# Description of the task
Each line from the opening of the records that follow to the line with "This screenshot has height=587, width=600." needs to be written out exactly. Add nothing.

# Source material
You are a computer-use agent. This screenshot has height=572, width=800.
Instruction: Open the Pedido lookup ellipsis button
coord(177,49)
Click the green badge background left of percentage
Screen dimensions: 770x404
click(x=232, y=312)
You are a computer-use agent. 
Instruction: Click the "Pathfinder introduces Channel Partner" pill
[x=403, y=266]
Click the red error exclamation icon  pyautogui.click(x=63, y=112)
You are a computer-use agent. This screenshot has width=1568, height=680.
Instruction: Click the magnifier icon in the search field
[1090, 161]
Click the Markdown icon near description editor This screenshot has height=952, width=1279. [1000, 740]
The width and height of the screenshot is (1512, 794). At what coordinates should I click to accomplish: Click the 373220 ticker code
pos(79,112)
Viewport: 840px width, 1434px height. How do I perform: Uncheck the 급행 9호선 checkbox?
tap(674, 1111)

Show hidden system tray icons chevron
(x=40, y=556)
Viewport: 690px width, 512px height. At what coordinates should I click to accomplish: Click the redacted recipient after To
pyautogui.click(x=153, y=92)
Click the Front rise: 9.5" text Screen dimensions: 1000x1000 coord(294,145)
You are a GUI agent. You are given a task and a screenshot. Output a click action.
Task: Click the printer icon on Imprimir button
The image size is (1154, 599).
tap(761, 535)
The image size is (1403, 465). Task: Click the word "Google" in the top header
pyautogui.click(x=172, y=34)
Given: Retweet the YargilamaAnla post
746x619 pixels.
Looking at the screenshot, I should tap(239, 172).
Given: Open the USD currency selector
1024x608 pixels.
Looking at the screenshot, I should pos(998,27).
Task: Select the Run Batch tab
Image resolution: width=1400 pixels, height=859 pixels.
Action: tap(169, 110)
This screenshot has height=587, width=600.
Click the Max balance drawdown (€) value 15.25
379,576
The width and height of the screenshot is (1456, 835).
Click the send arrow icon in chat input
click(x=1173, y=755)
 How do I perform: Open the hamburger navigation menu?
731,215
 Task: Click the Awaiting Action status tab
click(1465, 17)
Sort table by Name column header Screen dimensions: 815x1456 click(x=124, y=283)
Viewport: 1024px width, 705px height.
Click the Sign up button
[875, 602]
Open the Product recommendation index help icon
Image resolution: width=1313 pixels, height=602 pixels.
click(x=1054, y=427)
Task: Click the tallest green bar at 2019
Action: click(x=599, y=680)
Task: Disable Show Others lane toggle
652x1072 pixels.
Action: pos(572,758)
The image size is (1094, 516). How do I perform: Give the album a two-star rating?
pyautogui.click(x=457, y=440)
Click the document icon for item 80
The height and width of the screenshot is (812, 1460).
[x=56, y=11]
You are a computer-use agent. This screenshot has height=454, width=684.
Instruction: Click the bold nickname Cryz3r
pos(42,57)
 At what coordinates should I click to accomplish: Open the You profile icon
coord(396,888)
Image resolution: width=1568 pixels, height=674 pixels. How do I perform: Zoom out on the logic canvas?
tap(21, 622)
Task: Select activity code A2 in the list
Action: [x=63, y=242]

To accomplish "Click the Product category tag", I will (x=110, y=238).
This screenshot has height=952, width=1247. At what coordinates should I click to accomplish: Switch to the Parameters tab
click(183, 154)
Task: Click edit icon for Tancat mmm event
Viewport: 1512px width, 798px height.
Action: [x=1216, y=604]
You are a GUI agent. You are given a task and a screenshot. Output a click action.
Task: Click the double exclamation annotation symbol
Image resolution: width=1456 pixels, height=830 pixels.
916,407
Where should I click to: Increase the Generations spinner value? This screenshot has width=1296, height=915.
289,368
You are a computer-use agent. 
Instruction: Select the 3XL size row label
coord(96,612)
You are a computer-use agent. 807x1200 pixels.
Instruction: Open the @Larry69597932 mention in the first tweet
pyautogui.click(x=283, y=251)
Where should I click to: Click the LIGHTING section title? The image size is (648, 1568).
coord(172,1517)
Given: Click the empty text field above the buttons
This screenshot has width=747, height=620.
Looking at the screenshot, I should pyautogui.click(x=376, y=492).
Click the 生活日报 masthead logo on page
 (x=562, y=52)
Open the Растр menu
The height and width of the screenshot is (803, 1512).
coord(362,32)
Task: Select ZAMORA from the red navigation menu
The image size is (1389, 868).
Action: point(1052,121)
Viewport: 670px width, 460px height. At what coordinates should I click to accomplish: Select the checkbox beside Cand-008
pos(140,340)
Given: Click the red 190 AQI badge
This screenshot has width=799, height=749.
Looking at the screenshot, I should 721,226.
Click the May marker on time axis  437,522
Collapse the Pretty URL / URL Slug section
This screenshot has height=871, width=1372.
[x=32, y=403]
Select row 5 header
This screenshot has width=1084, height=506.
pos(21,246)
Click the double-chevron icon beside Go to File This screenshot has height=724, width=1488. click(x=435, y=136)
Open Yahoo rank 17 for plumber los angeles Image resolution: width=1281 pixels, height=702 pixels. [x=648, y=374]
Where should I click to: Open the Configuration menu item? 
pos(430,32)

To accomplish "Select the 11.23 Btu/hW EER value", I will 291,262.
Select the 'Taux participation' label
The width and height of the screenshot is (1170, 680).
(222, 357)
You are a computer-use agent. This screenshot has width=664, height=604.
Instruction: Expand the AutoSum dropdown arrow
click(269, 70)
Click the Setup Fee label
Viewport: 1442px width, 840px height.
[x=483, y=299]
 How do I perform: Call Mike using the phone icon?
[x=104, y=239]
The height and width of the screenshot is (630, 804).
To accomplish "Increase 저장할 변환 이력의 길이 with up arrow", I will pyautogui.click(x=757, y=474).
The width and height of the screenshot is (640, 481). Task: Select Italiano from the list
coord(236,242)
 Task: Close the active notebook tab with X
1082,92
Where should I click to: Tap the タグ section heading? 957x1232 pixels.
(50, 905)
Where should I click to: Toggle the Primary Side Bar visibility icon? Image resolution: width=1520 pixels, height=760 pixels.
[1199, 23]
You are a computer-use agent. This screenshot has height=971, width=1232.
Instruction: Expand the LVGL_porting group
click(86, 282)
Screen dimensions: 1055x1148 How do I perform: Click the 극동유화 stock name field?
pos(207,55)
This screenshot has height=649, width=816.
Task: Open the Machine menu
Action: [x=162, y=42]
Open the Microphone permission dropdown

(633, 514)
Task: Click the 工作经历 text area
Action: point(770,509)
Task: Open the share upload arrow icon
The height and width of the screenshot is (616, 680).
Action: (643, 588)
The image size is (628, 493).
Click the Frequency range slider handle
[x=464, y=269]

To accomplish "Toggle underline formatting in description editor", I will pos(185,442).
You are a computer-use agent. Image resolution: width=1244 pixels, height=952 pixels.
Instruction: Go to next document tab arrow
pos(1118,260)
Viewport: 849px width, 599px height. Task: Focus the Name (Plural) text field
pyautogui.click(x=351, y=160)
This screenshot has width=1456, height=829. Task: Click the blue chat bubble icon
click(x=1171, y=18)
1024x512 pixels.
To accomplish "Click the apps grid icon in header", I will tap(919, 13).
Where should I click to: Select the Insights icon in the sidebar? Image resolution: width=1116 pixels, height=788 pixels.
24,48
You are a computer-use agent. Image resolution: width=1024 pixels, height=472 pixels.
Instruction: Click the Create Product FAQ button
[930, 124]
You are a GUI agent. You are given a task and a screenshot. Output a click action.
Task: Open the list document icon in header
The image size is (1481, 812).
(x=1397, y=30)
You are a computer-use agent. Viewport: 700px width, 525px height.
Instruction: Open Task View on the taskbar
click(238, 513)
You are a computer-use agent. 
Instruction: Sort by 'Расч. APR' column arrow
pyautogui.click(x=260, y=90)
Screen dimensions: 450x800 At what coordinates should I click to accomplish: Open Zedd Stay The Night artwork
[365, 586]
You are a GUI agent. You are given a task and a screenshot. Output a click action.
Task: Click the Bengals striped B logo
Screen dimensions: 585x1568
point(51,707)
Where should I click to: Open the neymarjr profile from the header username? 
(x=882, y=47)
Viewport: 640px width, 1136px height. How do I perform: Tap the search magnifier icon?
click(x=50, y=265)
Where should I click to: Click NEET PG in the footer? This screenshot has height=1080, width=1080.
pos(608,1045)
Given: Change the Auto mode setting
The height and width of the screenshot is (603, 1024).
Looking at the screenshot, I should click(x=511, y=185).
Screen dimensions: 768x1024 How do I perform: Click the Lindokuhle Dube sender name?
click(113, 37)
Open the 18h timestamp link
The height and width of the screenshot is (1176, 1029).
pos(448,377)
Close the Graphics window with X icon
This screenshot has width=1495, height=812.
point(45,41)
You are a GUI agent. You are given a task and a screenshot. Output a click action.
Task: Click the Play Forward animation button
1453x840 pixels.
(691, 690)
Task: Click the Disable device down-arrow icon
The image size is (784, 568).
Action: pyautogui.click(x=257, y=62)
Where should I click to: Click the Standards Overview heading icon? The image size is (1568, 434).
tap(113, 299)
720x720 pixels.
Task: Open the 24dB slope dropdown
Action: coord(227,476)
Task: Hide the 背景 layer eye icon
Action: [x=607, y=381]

# The answer
You are a computer-use agent. This screenshot has height=572, width=800.
Instruction: Open the Pedido lookup ellipsis button
coord(177,49)
Click the green badge background left of percentage
Screen dimensions: 770x404
click(x=232, y=312)
You are a computer-use agent. 
Instruction: Click the "Pathfinder introduces Channel Partner" pill
[x=403, y=266]
Click the red error exclamation icon  pyautogui.click(x=63, y=112)
You are a computer-use agent. This screenshot has width=1568, height=680.
Instruction: Click the magnifier icon in the search field
[1090, 161]
Click the Markdown icon near description editor This screenshot has height=952, width=1279. [1000, 740]
The width and height of the screenshot is (1512, 794). At what coordinates should I click to accomplish: Click the 373220 ticker code
pos(79,112)
Viewport: 840px width, 1434px height. How do I perform: Uncheck the 급행 9호선 checkbox?
tap(674, 1111)

Show hidden system tray icons chevron
(x=40, y=556)
Viewport: 690px width, 512px height. At what coordinates should I click to accomplish: Click the redacted recipient after To
pyautogui.click(x=153, y=92)
Click the Front rise: 9.5" text Screen dimensions: 1000x1000 coord(294,145)
You are a GUI agent. You are given a task and a screenshot. Output a click action.
Task: Click the printer icon on Imprimir button
The image size is (1154, 599).
tap(761, 535)
The image size is (1403, 465). Task: Click the word "Google" in the top header
pyautogui.click(x=172, y=34)
Given: Retweet the YargilamaAnla post
746x619 pixels.
Looking at the screenshot, I should tap(239, 172).
Given: Open the USD currency selector
1024x608 pixels.
Looking at the screenshot, I should pos(998,27).
Task: Select the Run Batch tab
Image resolution: width=1400 pixels, height=859 pixels.
Action: tap(169, 110)
This screenshot has height=587, width=600.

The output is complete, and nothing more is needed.